Task goal: For the records below, output each line exactly as it appears, from the first through the line with "Click ASIN B08S7FNT3Z".

Stored records
*** Block opens ***

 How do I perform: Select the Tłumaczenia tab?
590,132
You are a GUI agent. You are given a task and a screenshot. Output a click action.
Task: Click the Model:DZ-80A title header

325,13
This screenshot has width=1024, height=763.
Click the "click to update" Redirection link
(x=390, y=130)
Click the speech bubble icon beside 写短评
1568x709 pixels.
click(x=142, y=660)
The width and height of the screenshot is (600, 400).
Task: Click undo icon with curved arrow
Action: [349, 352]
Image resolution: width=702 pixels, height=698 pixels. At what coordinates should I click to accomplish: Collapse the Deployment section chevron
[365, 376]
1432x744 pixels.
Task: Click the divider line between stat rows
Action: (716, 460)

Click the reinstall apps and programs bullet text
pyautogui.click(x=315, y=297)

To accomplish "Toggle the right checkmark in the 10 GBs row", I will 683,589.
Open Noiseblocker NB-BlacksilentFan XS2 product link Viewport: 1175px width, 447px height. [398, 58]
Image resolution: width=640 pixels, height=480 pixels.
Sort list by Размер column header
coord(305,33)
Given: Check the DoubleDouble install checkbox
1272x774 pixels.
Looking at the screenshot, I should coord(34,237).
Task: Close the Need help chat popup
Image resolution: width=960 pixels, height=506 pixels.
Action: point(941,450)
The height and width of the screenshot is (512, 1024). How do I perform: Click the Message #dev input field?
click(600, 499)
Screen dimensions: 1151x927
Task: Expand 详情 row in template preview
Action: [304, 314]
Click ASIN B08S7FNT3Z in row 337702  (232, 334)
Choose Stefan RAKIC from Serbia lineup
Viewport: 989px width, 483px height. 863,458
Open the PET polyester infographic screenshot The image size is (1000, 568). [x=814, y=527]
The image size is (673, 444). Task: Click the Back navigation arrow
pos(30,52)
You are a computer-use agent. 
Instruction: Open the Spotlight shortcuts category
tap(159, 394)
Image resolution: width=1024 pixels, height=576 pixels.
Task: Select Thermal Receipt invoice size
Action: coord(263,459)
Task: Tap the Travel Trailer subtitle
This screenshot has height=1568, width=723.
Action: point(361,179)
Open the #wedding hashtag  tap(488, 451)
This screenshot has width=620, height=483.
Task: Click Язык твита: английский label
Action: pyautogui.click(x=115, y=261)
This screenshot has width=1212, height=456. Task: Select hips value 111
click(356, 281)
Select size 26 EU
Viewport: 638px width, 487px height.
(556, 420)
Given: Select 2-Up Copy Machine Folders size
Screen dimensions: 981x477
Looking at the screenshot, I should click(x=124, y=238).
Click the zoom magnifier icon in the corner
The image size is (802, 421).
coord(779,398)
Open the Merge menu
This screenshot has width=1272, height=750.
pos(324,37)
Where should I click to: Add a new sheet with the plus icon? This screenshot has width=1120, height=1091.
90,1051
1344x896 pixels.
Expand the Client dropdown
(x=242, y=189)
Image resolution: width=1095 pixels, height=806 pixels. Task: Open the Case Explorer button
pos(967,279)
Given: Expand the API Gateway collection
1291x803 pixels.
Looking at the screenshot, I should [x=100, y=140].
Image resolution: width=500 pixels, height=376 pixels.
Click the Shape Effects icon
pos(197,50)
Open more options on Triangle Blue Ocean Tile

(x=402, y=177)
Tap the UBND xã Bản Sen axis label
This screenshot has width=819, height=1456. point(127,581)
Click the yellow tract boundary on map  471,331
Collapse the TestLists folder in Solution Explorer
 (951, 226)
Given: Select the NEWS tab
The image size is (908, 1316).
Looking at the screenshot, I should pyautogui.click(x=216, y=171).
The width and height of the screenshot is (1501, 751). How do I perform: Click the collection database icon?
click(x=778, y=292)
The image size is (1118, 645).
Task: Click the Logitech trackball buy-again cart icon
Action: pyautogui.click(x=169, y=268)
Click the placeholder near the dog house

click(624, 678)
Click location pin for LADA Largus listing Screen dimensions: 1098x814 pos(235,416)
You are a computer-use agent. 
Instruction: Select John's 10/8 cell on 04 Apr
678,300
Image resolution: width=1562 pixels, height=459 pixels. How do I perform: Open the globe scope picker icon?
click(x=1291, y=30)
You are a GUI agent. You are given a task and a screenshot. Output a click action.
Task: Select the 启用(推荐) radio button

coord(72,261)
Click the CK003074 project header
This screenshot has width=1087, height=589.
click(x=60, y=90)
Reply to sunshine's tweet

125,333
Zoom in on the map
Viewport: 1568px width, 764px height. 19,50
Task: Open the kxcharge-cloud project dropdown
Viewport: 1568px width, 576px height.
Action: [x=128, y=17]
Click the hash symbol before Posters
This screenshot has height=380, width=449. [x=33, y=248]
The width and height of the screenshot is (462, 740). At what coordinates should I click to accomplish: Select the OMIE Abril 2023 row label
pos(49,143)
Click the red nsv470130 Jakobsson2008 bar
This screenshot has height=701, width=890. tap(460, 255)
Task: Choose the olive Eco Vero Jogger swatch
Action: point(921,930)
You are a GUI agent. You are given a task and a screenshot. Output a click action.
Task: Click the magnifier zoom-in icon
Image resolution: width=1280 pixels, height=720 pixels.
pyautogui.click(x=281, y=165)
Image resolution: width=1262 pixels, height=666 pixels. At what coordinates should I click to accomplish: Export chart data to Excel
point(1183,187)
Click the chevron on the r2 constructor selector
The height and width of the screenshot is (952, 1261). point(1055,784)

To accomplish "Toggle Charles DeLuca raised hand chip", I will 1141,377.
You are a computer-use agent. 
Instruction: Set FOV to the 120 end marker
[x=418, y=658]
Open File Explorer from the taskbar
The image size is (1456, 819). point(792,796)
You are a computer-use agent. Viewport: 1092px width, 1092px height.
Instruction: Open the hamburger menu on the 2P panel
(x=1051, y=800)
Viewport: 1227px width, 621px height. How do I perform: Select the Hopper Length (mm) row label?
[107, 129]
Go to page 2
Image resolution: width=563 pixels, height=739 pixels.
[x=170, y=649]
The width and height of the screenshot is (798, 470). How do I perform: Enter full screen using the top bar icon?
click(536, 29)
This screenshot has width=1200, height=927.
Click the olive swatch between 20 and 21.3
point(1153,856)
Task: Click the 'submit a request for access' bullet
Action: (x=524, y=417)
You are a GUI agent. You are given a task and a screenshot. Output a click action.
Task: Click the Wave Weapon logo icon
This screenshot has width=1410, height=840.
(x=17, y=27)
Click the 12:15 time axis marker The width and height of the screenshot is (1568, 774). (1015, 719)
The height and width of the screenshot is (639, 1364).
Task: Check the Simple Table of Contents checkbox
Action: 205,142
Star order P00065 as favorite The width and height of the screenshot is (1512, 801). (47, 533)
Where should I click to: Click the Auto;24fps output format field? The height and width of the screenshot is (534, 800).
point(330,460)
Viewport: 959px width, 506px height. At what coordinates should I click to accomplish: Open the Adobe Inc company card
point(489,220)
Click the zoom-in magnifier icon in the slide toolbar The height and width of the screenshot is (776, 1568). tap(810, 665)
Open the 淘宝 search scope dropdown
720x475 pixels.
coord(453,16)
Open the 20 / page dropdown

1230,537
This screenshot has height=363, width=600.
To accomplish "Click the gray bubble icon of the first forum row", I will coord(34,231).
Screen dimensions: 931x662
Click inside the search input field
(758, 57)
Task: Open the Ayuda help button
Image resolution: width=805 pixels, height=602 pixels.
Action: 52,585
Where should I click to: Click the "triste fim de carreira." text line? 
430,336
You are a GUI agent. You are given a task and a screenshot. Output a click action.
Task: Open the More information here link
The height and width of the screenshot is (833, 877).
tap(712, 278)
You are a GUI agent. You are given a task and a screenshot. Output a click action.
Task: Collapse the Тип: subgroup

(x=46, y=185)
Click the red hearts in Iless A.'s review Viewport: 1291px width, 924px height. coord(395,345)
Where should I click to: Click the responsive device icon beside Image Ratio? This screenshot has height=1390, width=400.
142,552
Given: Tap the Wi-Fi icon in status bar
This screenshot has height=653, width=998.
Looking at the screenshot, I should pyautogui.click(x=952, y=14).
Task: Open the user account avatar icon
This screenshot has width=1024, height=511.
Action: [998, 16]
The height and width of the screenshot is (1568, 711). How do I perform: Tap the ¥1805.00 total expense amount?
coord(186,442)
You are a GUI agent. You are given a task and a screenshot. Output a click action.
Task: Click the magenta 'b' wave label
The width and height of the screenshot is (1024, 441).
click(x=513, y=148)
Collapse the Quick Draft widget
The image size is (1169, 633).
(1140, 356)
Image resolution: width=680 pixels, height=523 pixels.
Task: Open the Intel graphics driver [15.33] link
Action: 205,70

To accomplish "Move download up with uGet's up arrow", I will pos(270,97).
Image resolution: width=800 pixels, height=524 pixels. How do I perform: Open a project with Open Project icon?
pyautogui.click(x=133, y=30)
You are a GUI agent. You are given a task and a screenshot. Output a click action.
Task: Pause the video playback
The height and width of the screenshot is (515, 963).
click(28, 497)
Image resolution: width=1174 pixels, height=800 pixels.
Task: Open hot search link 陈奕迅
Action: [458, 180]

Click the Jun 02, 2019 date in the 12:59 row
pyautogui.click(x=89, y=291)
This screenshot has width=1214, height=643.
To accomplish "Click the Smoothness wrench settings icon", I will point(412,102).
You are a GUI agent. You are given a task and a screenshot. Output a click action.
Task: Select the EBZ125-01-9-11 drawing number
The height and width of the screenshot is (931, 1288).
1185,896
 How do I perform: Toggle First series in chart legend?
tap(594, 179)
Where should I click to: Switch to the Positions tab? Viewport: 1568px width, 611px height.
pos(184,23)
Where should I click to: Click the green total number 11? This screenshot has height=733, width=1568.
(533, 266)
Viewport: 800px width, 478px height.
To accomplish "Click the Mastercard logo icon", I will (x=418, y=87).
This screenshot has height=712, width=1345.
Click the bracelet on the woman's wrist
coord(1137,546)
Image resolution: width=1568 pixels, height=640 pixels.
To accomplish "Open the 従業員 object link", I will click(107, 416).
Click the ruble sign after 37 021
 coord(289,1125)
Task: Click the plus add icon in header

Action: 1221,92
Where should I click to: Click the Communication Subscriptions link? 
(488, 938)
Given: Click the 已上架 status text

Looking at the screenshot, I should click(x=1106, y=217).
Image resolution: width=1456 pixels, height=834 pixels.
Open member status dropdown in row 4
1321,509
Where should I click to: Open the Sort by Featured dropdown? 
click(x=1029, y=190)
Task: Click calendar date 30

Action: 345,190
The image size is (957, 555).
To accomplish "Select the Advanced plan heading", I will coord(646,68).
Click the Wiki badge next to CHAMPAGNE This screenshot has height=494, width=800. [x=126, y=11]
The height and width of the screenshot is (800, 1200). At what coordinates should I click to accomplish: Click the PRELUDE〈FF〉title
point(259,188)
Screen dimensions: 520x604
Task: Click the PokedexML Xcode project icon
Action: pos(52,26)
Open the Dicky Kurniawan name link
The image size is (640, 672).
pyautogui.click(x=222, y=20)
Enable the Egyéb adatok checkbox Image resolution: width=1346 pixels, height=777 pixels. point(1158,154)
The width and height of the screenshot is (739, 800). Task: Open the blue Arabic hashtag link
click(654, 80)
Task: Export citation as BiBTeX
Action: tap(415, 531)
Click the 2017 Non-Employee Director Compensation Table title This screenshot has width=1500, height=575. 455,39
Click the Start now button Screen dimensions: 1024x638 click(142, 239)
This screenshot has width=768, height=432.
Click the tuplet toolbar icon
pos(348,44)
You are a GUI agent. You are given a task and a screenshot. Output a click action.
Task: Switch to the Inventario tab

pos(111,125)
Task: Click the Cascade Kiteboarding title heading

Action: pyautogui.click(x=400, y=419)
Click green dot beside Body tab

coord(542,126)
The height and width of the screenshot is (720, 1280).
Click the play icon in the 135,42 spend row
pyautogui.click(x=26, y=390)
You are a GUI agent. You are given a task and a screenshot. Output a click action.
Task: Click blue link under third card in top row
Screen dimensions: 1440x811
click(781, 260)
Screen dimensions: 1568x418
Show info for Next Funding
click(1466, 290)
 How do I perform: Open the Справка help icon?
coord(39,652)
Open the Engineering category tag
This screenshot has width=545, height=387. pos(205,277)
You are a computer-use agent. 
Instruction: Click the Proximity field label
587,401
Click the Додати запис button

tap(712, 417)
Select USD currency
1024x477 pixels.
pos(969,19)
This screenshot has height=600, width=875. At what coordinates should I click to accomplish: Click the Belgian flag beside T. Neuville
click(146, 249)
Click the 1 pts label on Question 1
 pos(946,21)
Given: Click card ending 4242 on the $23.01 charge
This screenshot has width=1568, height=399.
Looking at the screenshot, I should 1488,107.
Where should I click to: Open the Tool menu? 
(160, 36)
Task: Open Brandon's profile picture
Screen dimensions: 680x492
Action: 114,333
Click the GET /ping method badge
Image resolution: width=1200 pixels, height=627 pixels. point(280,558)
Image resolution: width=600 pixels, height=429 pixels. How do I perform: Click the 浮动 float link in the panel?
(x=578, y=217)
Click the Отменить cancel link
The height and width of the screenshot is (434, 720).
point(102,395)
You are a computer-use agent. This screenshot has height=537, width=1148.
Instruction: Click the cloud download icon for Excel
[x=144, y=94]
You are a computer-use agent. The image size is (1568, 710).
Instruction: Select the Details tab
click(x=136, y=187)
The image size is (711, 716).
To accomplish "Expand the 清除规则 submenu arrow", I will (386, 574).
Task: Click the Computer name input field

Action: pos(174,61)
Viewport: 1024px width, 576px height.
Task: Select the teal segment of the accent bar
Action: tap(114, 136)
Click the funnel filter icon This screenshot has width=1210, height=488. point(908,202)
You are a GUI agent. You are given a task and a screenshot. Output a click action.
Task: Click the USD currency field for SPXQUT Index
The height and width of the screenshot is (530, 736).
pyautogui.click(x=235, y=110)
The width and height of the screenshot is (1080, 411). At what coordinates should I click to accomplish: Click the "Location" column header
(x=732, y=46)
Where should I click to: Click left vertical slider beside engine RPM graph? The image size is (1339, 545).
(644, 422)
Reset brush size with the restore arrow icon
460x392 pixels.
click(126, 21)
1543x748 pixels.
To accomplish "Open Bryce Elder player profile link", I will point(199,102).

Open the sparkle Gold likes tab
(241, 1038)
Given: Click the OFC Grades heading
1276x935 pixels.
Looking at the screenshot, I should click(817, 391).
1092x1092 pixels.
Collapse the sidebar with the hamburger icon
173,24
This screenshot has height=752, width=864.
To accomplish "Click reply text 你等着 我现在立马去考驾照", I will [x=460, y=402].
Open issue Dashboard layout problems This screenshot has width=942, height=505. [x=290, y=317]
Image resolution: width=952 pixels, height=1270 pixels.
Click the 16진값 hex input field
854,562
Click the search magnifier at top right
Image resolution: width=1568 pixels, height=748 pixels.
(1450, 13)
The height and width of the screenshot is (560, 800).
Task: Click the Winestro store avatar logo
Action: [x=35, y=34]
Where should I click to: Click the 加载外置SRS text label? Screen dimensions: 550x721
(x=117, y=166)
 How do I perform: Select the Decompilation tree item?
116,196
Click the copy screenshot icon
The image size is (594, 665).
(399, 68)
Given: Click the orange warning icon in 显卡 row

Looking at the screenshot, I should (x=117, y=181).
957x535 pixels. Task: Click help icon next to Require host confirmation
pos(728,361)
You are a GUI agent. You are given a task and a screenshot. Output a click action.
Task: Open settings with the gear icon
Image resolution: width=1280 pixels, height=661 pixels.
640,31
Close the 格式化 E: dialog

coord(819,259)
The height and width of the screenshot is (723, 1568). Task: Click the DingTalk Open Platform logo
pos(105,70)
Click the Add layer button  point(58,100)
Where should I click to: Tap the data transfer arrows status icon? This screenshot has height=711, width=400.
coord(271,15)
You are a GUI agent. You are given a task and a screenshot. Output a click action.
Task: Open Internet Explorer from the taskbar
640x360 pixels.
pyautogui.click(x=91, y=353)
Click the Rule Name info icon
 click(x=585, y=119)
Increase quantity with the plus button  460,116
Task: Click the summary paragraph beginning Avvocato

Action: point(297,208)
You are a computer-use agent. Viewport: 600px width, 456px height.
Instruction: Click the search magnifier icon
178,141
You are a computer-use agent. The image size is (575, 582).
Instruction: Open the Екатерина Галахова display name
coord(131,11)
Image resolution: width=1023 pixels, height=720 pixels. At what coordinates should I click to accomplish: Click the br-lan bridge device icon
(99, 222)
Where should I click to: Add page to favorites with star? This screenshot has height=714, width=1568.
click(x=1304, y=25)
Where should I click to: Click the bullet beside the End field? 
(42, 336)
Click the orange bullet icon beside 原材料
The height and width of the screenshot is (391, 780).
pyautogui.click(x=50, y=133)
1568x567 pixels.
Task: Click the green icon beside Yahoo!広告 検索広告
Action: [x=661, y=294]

*** Block closes ***

Response:
 How do I perform: Select the Tłumaczenia tab?
590,132
You are a GUI agent. You are given a task and a screenshot. Output a click action.
Task: Click the Model:DZ-80A title header

325,13
This screenshot has width=1024, height=763.
Click the "click to update" Redirection link
(x=390, y=130)
Click the speech bubble icon beside 写短评
1568x709 pixels.
click(x=142, y=660)
The width and height of the screenshot is (600, 400).
Task: Click undo icon with curved arrow
Action: [349, 352]
Image resolution: width=702 pixels, height=698 pixels. At what coordinates should I click to accomplish: Collapse the Deployment section chevron
[365, 376]
1432x744 pixels.
Task: Click the divider line between stat rows
Action: (716, 460)

Click the reinstall apps and programs bullet text
pyautogui.click(x=315, y=297)

To accomplish "Toggle the right checkmark in the 10 GBs row", I will 683,589.
Open Noiseblocker NB-BlacksilentFan XS2 product link Viewport: 1175px width, 447px height. [398, 58]
Image resolution: width=640 pixels, height=480 pixels.
Sort list by Размер column header
coord(305,33)
Given: Check the DoubleDouble install checkbox
1272x774 pixels.
Looking at the screenshot, I should coord(34,237).
Task: Close the Need help chat popup
Image resolution: width=960 pixels, height=506 pixels.
Action: point(941,450)
The height and width of the screenshot is (512, 1024). How do I perform: Click the Message #dev input field?
click(600, 499)
Screen dimensions: 1151x927
Task: Expand 详情 row in template preview
Action: [304, 314]
Click ASIN B08S7FNT3Z in row 337702  (232, 334)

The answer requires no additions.